Many reasons are given for supporting either the Syrian revolution or the units of the Free Syrian Army (FSA). But while there is sympathy for the Syrian people, hardly ever do those reasons speak to or from Syrian needs. Instead the appeal is to the quite narrow interests of others, always in negative terms: not supporting the FSA will encourage Islamic extremism, invite a regional conflagration, squander opportunities to ‘have a say in Syria’s future'(!), counter-productively encourage uncontrolled arms proliferation, leave a legacy of anti-Western sentiment in Syria. Syrians are essentially seen either as a menace, or as weaklings likely incapable of countering some menace in their midst.

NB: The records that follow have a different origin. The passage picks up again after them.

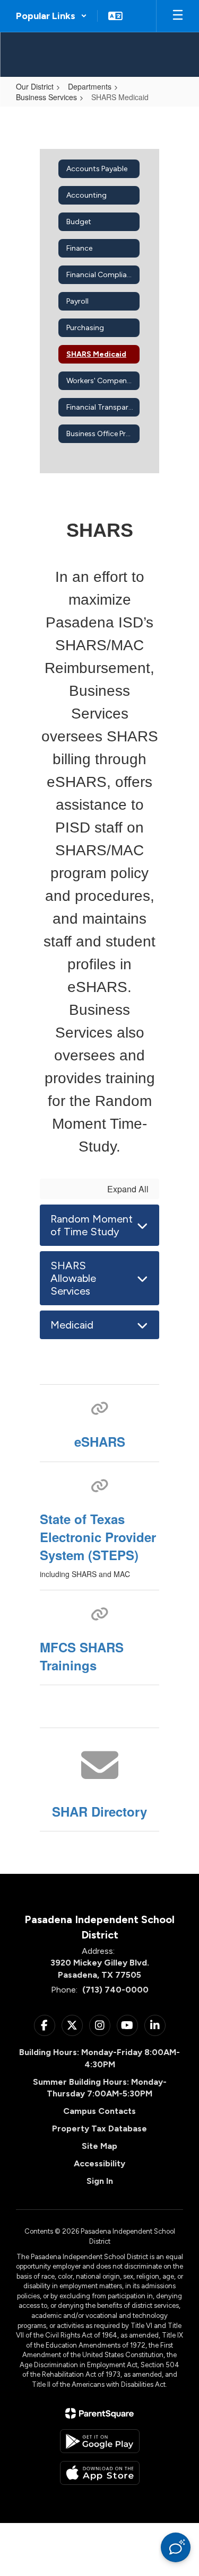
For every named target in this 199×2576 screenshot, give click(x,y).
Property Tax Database (99, 2128)
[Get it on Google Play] (100, 2441)
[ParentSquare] (99, 2413)
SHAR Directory (99, 1811)
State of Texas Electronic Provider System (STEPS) (98, 1537)
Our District (35, 86)
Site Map (99, 2146)
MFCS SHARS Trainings (82, 1656)
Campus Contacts (99, 2111)
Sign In (99, 2181)
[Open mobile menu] (178, 16)
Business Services (46, 97)
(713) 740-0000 (115, 1990)
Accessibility (99, 2163)
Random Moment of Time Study (91, 1225)
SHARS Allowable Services (73, 1278)
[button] (51, 16)
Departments (89, 86)
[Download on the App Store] (100, 2473)
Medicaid (71, 1324)
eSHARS (99, 1441)
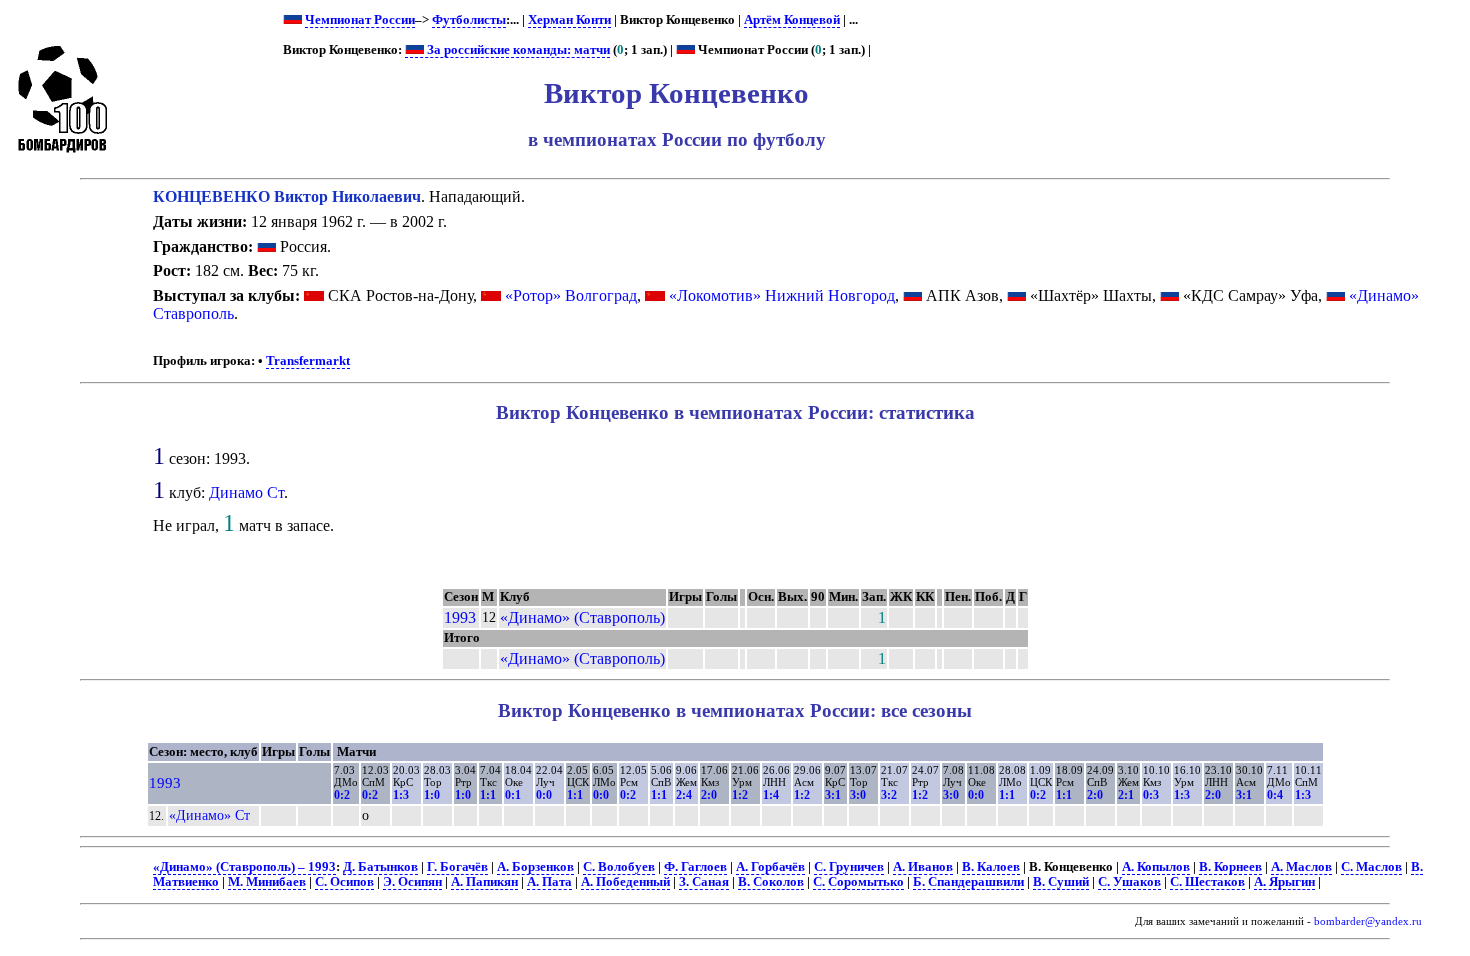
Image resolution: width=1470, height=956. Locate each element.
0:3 (1151, 795)
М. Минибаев (267, 882)
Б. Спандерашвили (968, 882)
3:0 (858, 795)
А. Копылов (1156, 867)
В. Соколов (771, 882)
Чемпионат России (360, 20)
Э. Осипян (412, 882)
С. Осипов (344, 882)
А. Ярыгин (1284, 882)
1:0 (432, 795)
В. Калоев (991, 867)
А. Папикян (484, 882)
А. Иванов (923, 867)
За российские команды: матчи (517, 50)
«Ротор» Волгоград (571, 295)
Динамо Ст (246, 492)
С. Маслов (1371, 867)
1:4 (771, 795)
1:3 (401, 795)
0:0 (544, 795)
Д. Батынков (380, 867)
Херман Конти (569, 20)
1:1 (488, 795)
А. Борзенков (535, 867)
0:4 (1275, 795)
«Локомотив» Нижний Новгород (782, 295)
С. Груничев (849, 867)
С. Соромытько (858, 882)
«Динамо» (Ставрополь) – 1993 (244, 867)
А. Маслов (1301, 867)
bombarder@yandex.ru (1368, 921)
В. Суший (1061, 882)
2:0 (709, 795)
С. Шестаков (1207, 882)
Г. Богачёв (457, 867)
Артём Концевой (792, 20)
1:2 (740, 795)
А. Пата (549, 882)
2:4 (684, 795)
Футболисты (469, 20)
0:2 (342, 795)
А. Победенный (625, 882)
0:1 (513, 795)
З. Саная (704, 882)
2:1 (1126, 795)
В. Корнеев (1230, 867)
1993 (460, 617)
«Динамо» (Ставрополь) (582, 617)
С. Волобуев (619, 867)
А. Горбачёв (770, 867)
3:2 (889, 795)
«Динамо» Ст (209, 815)
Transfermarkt (308, 361)
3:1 (833, 795)
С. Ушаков (1129, 882)
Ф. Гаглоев (695, 867)
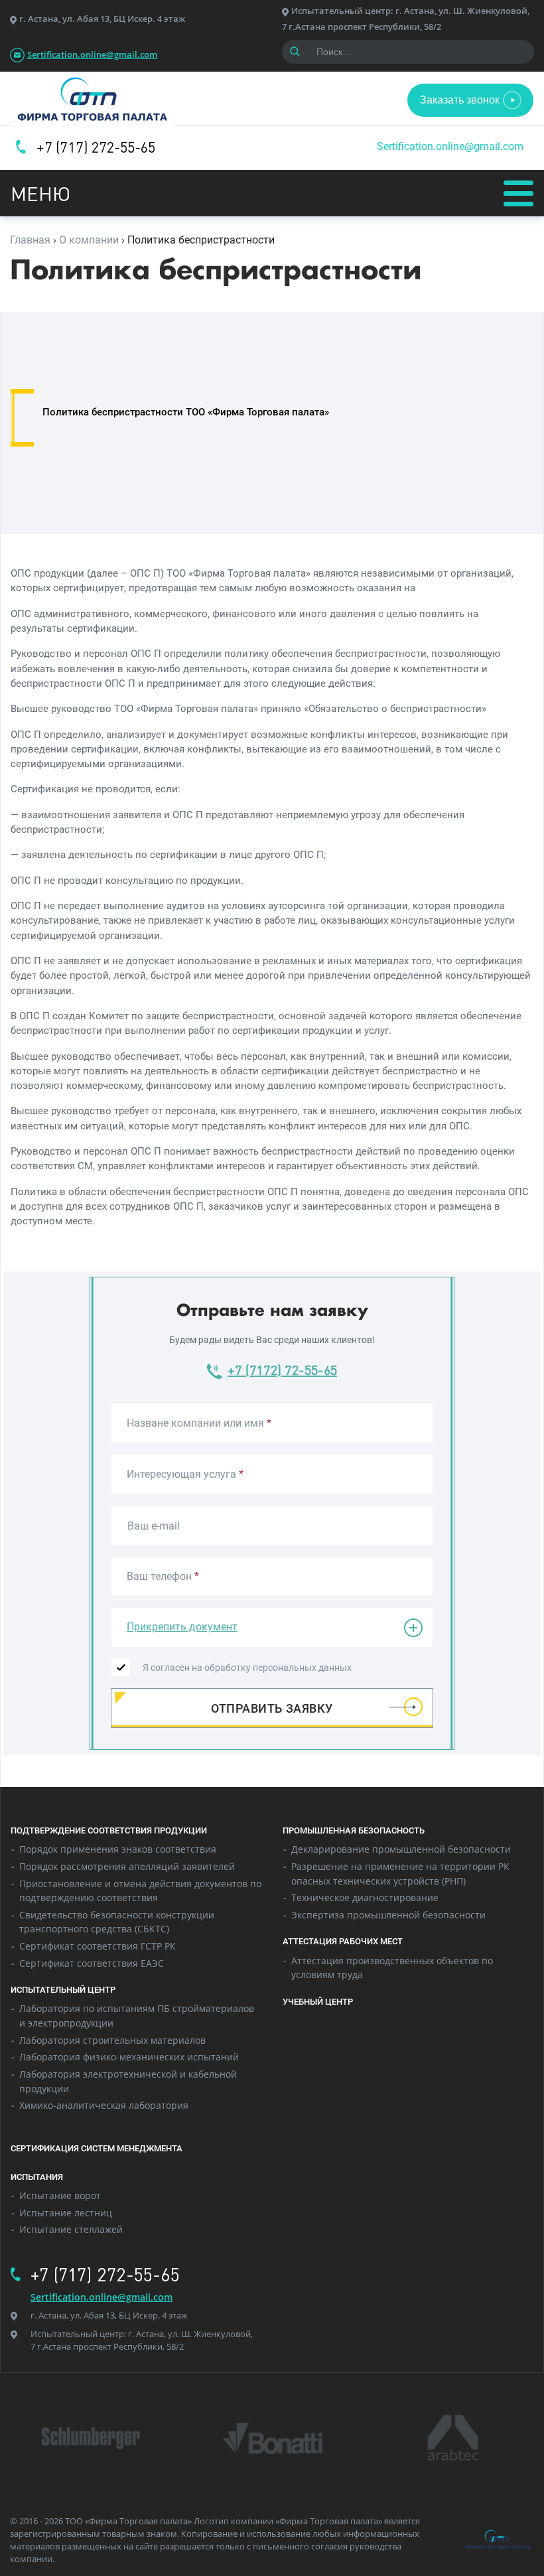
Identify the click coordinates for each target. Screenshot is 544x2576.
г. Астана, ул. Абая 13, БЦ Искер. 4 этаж (102, 19)
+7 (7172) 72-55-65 (282, 1369)
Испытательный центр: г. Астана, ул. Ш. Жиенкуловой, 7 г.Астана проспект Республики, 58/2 (142, 2340)
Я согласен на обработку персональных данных (247, 1667)
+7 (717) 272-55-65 (95, 146)
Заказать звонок (460, 100)
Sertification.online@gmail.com (92, 54)
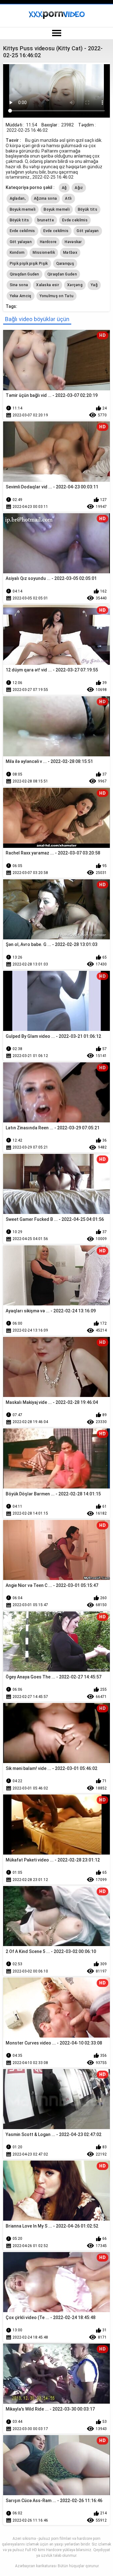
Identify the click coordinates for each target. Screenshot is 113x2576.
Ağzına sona (45, 198)
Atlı (68, 198)
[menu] (56, 33)
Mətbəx (70, 252)
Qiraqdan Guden (24, 274)
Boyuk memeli (23, 209)
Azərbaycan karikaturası (35, 2566)
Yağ (94, 285)
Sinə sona (19, 285)
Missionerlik (44, 252)
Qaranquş (65, 263)
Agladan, (18, 198)
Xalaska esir (47, 285)
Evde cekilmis (75, 220)
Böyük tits (87, 209)
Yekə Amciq (20, 296)
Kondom (17, 252)
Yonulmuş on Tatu (57, 296)
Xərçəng (75, 285)
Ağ (64, 188)
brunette (45, 220)
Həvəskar (73, 242)
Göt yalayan (88, 231)
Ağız (79, 188)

Of course the idea here is that solid reasons can only rest on hard-headed realism, not sloppy sentiment. But there may be at least two other reasons rooted in a less myopic assessment of the situation. They invoke principles and large historical opportunities – which does not distinguish them from the sort of ‘higher’ motives that in fact drive a good deal of political activity. They do have implications for the whole world, but they originate not only in the interests but also in the achievements of the Syrian people and their revolution One reason is ‘negative’, the other, positive.
The negative reason has to do with what Syrians suffer.
It’s taken me a while to realize that most people probably don’t really know the full extent of Assad’s cruelties, or how they compare to the cruelty we know has been inflicted in so many times and places. It’s not the sort of material that makes the front pages. An appendix to this post gives some details. For several reasons, none solely sufficient but in combination decisive, the horrors of Syria have unique significance.
First there is the sheer barbarism. Many régimes which have inflicted tortures perhaps as ghastly as Assad’s – Chile’s Pinochet and the Iran under the Shah come to mind – do not quite match his barbarism for one simple reason: Assad’s tortures are not confined to adults, much less to those who have ever posed any threat, but also to children not into their teens. The torture of injured people in their hospital beds, and of medical staff, is also very unusual. Sometimes victims are tortured in order to reveal information, or at least to admit to something, whether or not they did it. Often they are simply tortured to death, simply to have them die in agony.
Second there is the scale of it. Those tortured run into the tens, perhaps the hundreds of thousands. Multiple deaths under torture are reported almost daily. Perhaps as many suffered in Cambodia, or Rwanda, or the Congo; no figures are available.